USB flash drives are favorites among “road warriors,” “day extenders,” and employees who occasionally work at home, at a customer’s site, or even in a café.  These compact devices enable users to store and transfer data with confidence and ease. 

But, while USB drives have allowed users to reap mobility benefits, they have intensified the concerns of IT departments charged with securing confidential corporate data against theft or loss.  In their search for adequate data security, they are faced with many options, most of which encrypt the data stored on employee USB flash drives.  The choice of IT professionals is further complicated by two factors: the different levels of data encryption being offered, plus option of hardware-based or software-based encryption.

When considering hardware-based encryption or software-based encryption, the crucial factors include: password access control and encryption, protection against common attacks, USB flash drive and related security implementation, performance, and usability. 

Evaluating Access Control and Encryption

Two major elements are essential in securing data on USB drives:

• Access control: Access to decrypt data should be limited to authenticated users.
  
  
• Encryption: Whether by software or hardware means, encryption should alter data in order to make it inaccessible without the proper decryption key.

Access control is measured by the strength of authentication.  At a minimum, a complex password, typically consisting of an eight-character combination of letters and digits, is used to prevent attempts to guess the password.

Encryption is measured by the strength of the algorithm that is used to encrypt the data, and by the ability of the software or hardware-based system to generate a truly random encryption key.  The AES encryption algorithm is typically implemented in both software and hardware-based security solutions.  The strength of the AES algorithm depends on its bit length.  Currently, a 256-bit AES algorithm is the highest level that is commercially available both for software-based and hardware-based encryption. 

With USB flash drive solutions, encryption keys are generally either 128-bit or 256-bit.  In software implementations, these keys are generated by the host computer or input from an external system, while in hardware implementations, they can be generated by a true random number generator that is part of a dedicated, cryptographic processor.  The major advantage of hardware-based encryption keys is that they never leave the USB flash drive, unlike software-based keys which can be temporarily stored in the host’s random access memory (RAM) or on its hard disk drive.

USB Flash Drive Data Attacks and Malicious Code

USB drives are vulnerable to a variety of potential attacks from brute force to malicious code.  A combination of encryption and effective access control can eliminate most of these potential vulnerabilities.

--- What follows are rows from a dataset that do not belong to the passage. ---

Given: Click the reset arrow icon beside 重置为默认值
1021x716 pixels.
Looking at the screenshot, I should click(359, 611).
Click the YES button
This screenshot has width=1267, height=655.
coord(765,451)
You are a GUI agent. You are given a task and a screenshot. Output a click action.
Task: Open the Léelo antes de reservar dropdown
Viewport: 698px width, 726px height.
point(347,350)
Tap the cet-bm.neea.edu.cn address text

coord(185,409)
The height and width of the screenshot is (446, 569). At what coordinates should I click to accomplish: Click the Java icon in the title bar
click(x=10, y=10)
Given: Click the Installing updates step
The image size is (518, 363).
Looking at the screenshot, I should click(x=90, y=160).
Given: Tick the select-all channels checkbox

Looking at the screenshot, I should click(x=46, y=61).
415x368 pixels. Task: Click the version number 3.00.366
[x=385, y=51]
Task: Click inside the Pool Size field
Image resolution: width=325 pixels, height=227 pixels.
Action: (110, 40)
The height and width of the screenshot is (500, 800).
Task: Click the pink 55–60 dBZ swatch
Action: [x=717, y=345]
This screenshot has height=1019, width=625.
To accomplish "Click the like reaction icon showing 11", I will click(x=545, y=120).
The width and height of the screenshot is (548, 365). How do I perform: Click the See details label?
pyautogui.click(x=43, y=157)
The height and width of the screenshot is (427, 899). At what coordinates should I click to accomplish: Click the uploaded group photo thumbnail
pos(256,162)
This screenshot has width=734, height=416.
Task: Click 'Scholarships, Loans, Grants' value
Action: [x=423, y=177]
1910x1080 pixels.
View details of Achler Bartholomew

• Brute Force Attack: Brute force attacks attempt to guess the password or the encryption key.  An attacker who illegally gets a hold of a USB flash drive can plug it into a computer and use a program designed to guess hundreds of passwords or encryption keys every second, based on algorithms specifically designed for this purpose.
  
  These attacks are thwarted both by enforcing the use of complex passwords and by counting and limiting the number of login or decryption attempts.  With hardware-based security solutions, access control, encryption and decryption are implemented by a dedicated crypto module located inside the USB flash drive.  When hackers run a brute force program on the host computer, the crypto module counts the number of attempts and locks down the USB flash drive, rendering information stored on it inaccessible after a predefined limit is reached.  Some systems also destroy the data and the encryption keys on the USB flash drive as an extra precautionary measure.
  
  
• Parallel Attack: A parallel attack is a brute force attack variant in which the attacker copies the encrypted data from the stolen USB flash drive, shares the data with as many computers as possible that are under his/her control, and then puts them to work in parallel to guess the password offline and unlock the encrypted data.  Hardware-based implementations prevent the mapping of storage from the USB flash drive to the OS file system until the user enters a correct password.  As a result, the attacker cannot copy the USB flash drive contents without first knowing the password.
  
  
• Cold Boot Attack: Recent research by a team at Princeton University points to how a little known characteristic of DRAM memory can serve as a window of opportunity for a cold boot attack. 
  
  DRAM memory is used to store data while the system is running.  After power is removed, all content is deleted in a gradual process that can take anywhere from a few seconds to a few minutes.  If the chip is cooled by artificial means, the content can be retained for as long as 10 minutes.
  
  This characteristic of DRAM memory enables a hacker to read the memory content by cutting power and then performing a cold boot with a malicious operating system.  This is deadly for disk encryption products that rely on software as a means to store encryption keys.  An attacker can cut power to the computer, then power it back up and boot a malicious operating system that copies the memory content.  The attacker can then search through the captured content, find the master decryption keys and use them to start decrypting hard disk contents.  To retain the content for a longer interval, the hacker can simply chill the DRAM chip before cutting power.  A hardware-based encryption system is not vulnerable to a cold boot attack, since it does not use the host RAM to store the keys. 
  
  
• Malicious Code: Malicious code can run on a PC into which a USB flash drive is inserted.  This could alter the software-based encryption, including the software itself or the drivers, to disable the encryption.  Malicious code can also copy data from the USB flash drive after it has been authenticated, or it can copy the user password and use it after the user logs out of the drive.  Hardware-based encryption is not affected by malicious code because it uses a security mechanism that is independent of the PC and its operating system.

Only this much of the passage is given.